Try it: Your answer must repeat all of the entries word for word, without any images.

● ● ● ●

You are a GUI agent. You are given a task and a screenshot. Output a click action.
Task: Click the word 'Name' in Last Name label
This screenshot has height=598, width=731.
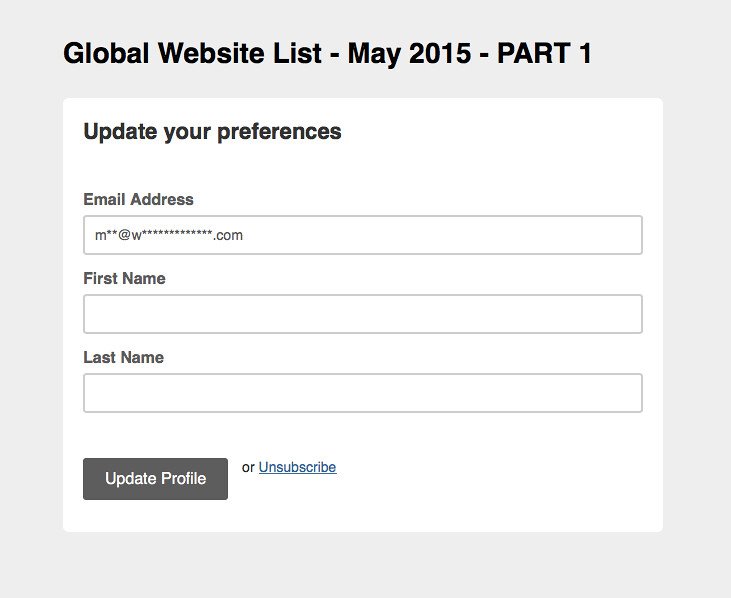pyautogui.click(x=143, y=357)
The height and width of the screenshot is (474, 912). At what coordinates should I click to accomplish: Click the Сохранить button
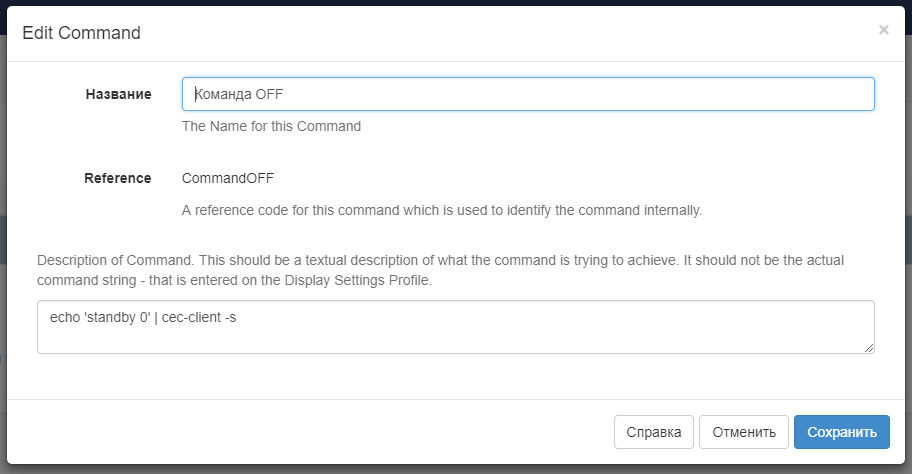click(x=842, y=432)
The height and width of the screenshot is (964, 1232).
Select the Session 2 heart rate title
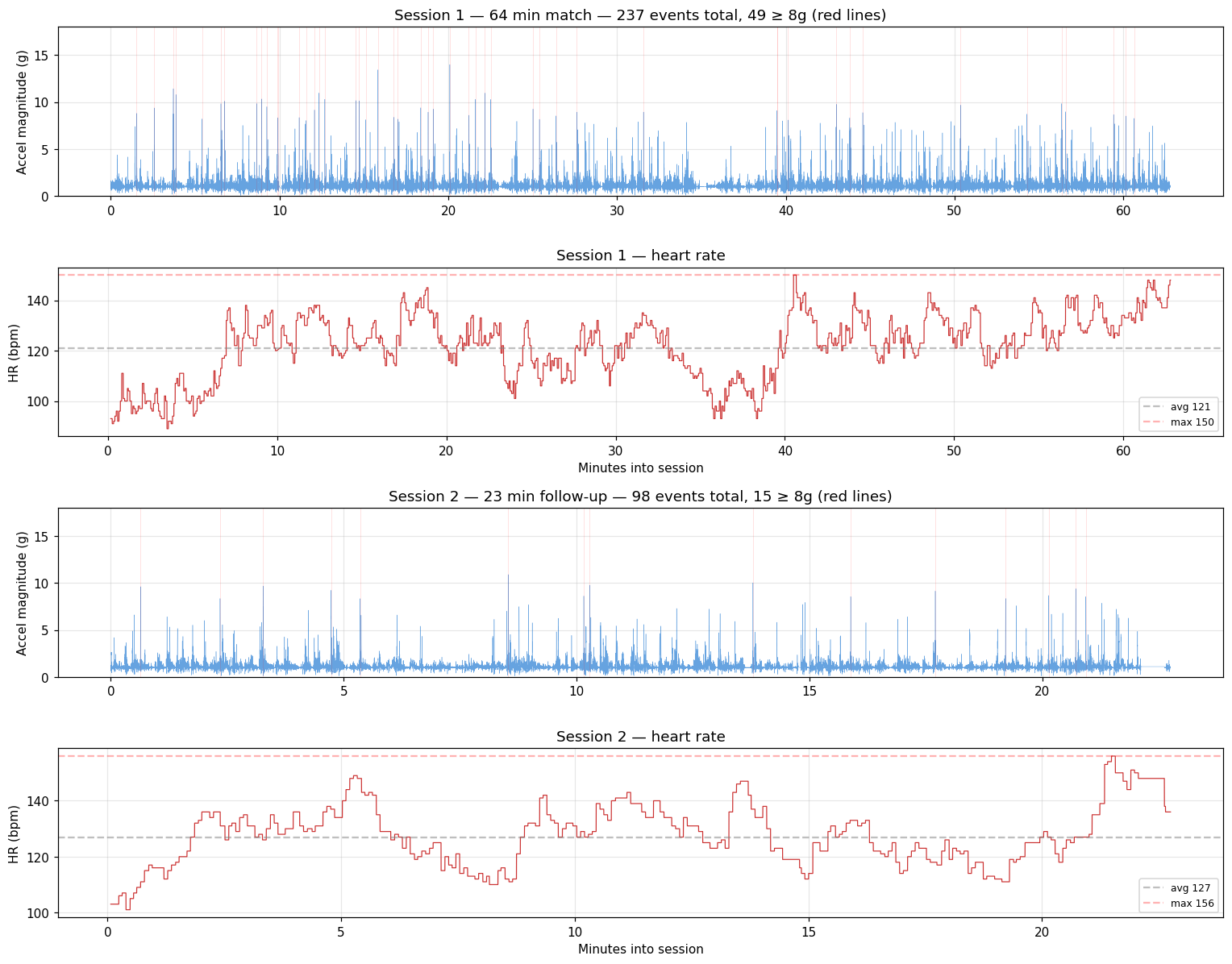(641, 737)
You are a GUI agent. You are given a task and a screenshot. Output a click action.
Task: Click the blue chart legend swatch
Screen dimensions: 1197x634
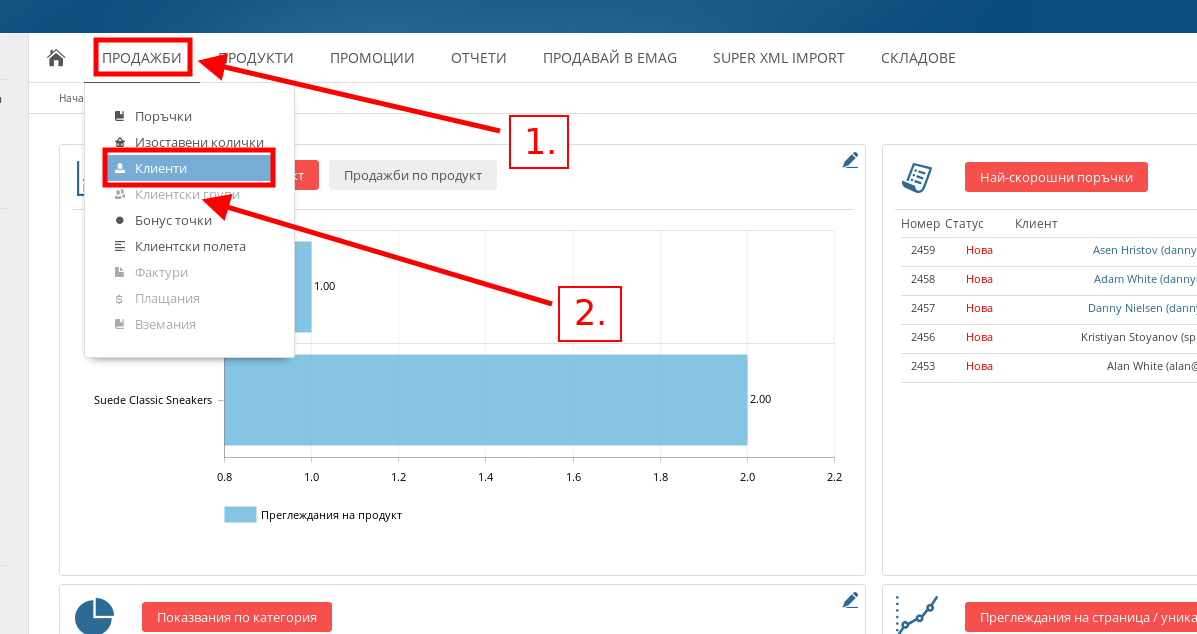[x=240, y=515]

● ● ● ●

Exercise output:
You are a GUI agent. You are given a task and a screenshot. Output a click action.
Task: Click the word 'Name' in Last Name label
This screenshot has height=598, width=731.
pyautogui.click(x=143, y=357)
The height and width of the screenshot is (474, 912). At what coordinates should I click to accomplish: Click the Сохранить button
click(x=842, y=432)
The height and width of the screenshot is (964, 1232).
Select the Session 2 heart rate title
(641, 737)
You are a GUI agent. You are given a task and a screenshot. Output a click action.
Task: Click the blue chart legend swatch
Screen dimensions: 1197x634
[x=240, y=515]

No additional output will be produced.